Given data:
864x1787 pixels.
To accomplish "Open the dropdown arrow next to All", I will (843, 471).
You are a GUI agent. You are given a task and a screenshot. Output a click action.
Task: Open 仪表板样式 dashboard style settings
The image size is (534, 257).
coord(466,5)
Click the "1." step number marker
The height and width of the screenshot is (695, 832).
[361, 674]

What is needed: Start to finish, restate the records above word for word.

Output for this exercise:
864x1787 pixels.
To accomplish "Open the dropdown arrow next to All", I will (843, 471).
You are a GUI agent. You are given a task and a screenshot. Output a click action.
Task: Open 仪表板样式 dashboard style settings
The image size is (534, 257).
coord(466,5)
Click the "1." step number marker
The height and width of the screenshot is (695, 832).
[361, 674]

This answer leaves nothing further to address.